- Document extract:
+ + + + +
The speaking voice of Ara Abramyan, from the Echo of Moscow program.

Ara Abrahamyan (Ара Аршавирович Абрамян; born 15 April 1957 in Malishka, Yeghegnadzor District, Armenia) (Արա Աբրահամյան) is a prominent philanthropist, social activist, and businessman. He was born in Malishka, a village in Vayots Dzor Region, Armenia, in a family of physicians. He attended Yerevan State Agricultural University and gained a degree in economics.

== Career ==

He started his career path as an engineer in “Neuron” Industrial enterprise growing to the General Manager of the company. In 1989, he was appointed the Deputy Head of the Department at the USSR Ministry of Electronic Industry. Benevolence dining hall “Arshavir and Baidzar Abrahamyan” opened in Yerevan in 2001.

Ara Abrahamyan has held the position of the President of the Union of Armenians in Russia since 2000 and the President of the World Armenian Congress since 2003. He is also a co-Chairman of Production Councils with South Korea, Brazil, Argentina, France, Nigeria, Libya and the Russian Federation. He is also the current leader of the Armenia is Our Home party.

He participated in the releasing of 6 Armenian pilots from Equatorial Guinea in 2005, detained by local authorities, and in the rescue of 12 Russian sailors, detained in Nigeria in 2006.
+ + + + +
- Available data:

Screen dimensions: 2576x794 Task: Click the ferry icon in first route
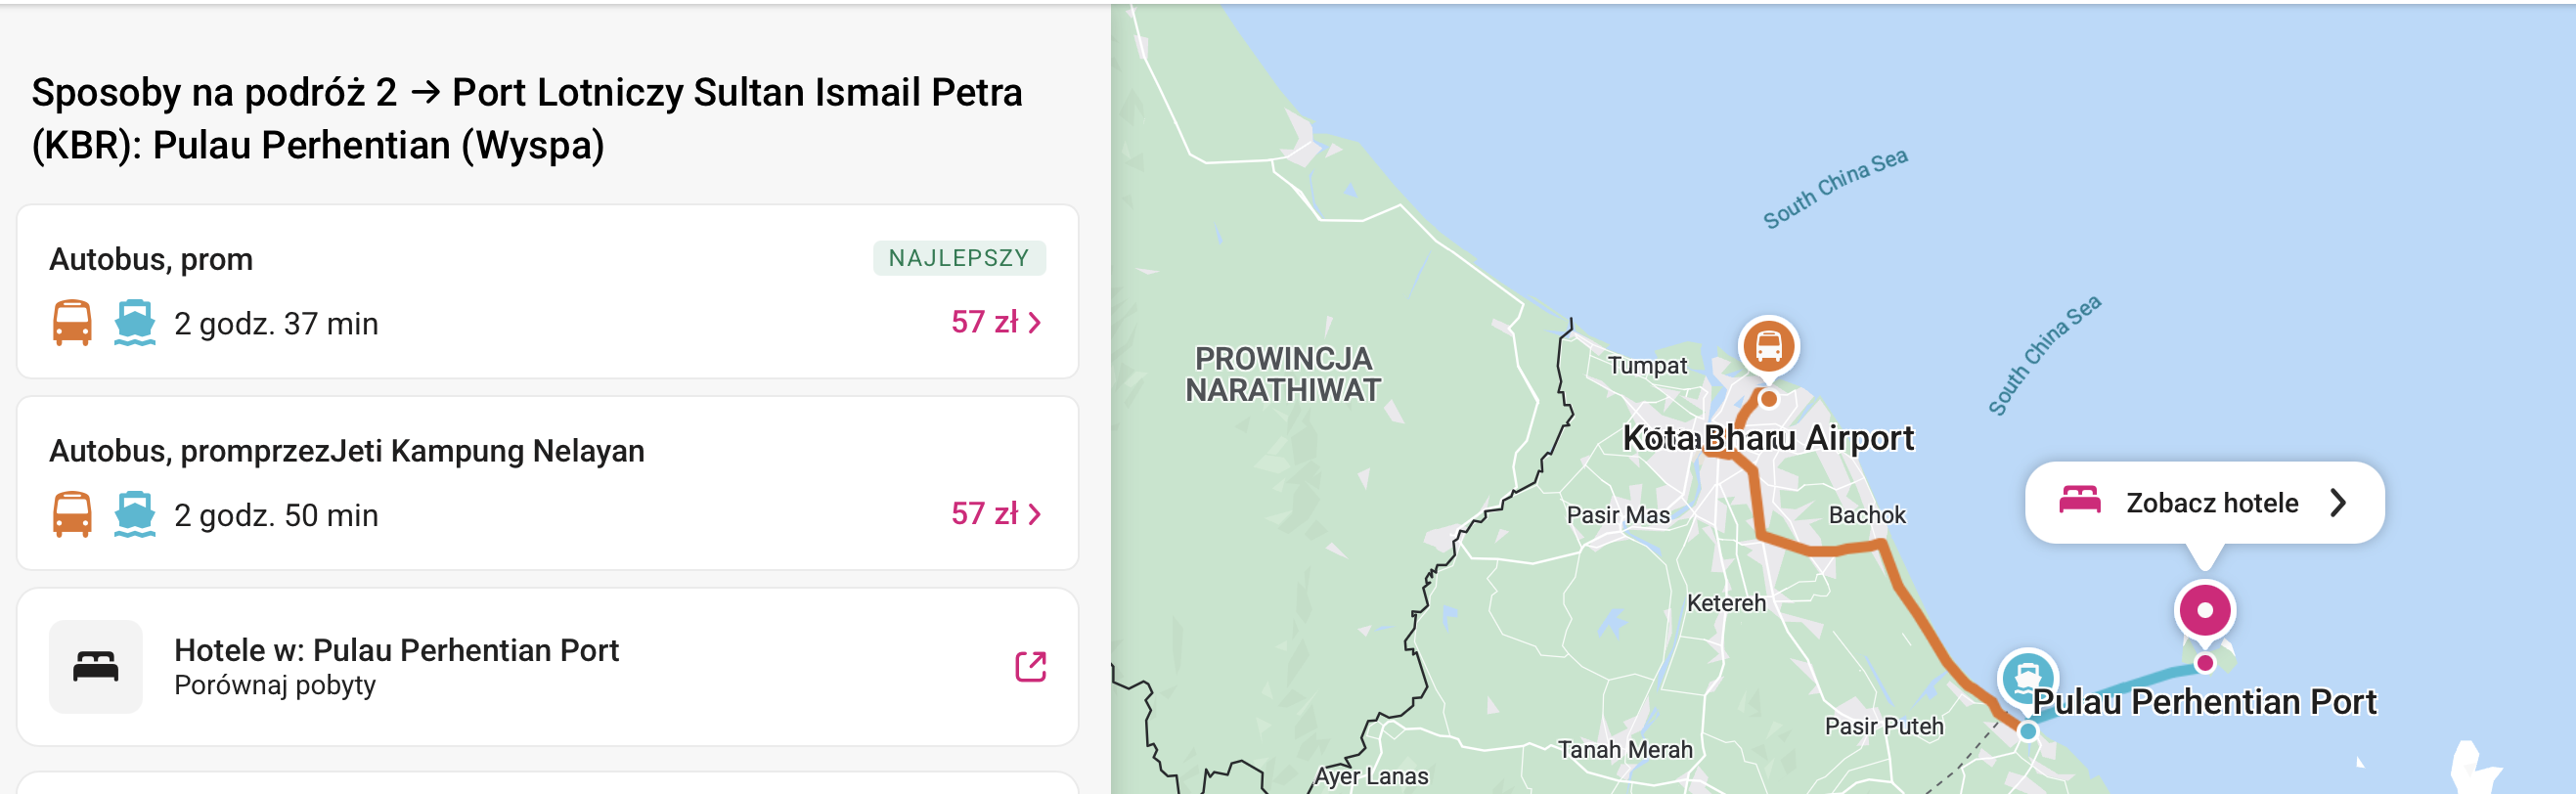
+ + + + +
Resume the text on Ara Abrahamyan from the point where it stops. The listing has nothing to do with what follows.

== Achievements/Orders ==

- 1991 - “Honored Employee” medal by USSR Ministry of Electronic Industry
- 1996 - Russian Federation Presidential Certificate of Honor
- 1998 - Night cross of Saint Constantine the Great
- 1999 – Honored builder of Russia
- 1999 – UNESCO Certificate of Honor for high social activity (for participation in rebuilding the Kremlin Fortress)
- 2000 - “Saint Enlightener Order”, the highest award of the Armenian Apostolic Church, for merits to the Armenian people.
- 2001 – “For genuine dedication” medal by “Orthodox Russia” Social Movement.
- 2001 - “For strengthening Military Cooperation” medal by the Ministry of Defense of Russian Federation.
- 2001, 2003, 2005, 2011- “Man of the Year” national prize of Russian Federation for strengthening the civil society.
- 2002 – Order of Friendship of Russian Federation
- 2003 – Gold medal by the National Academy of Sciences of Armenia.
- 2003 – UNESCO’s “Good Will Ambassador”
- 2005 - National order of the legion of Honor of France. For developing Russian-French relations and promoting greater cooperation.